GIVEN INFORMATION
==========
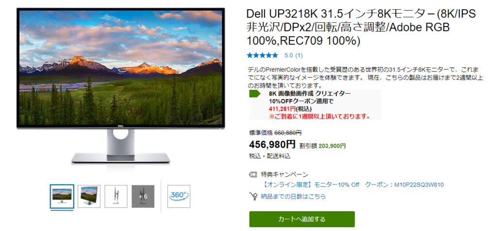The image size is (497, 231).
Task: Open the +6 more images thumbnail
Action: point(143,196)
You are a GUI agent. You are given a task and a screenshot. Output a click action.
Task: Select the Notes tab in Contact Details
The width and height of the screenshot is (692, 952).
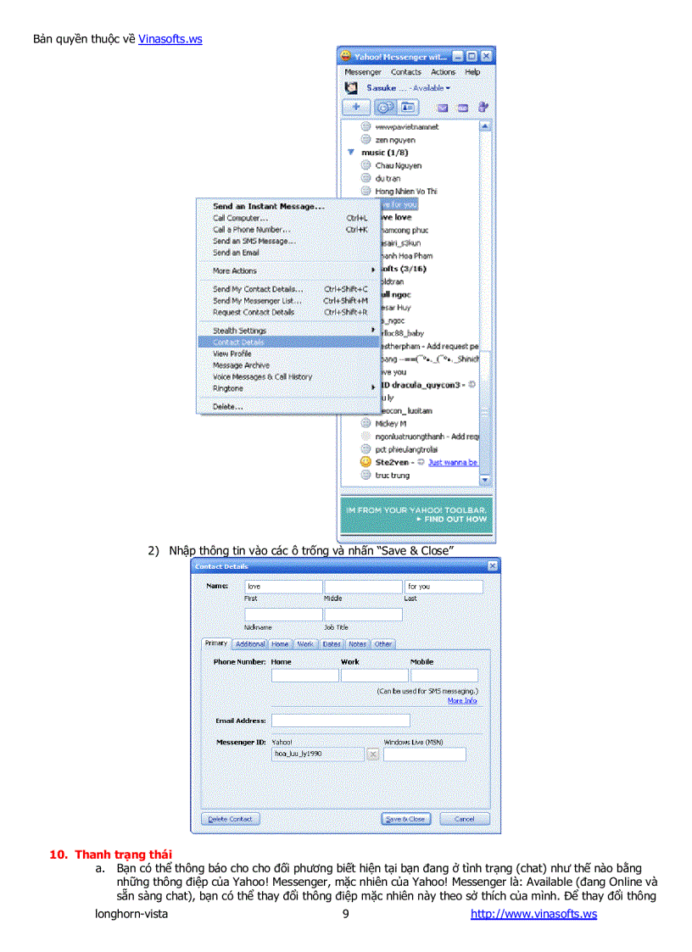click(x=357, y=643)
==========
INSTRUCTIONS TO FOLLOW
Where the line containing "You are a GUI" appears in the records above, begin copying and continue exactly through the last line, with nothing else; omit every picture.

SOLVED PROBLEM
You are a GUI agent. You are given a task and a screenshot. Output a click action.
Task: Select the Notes tab in Contact Details
The width and height of the screenshot is (692, 952).
click(x=357, y=643)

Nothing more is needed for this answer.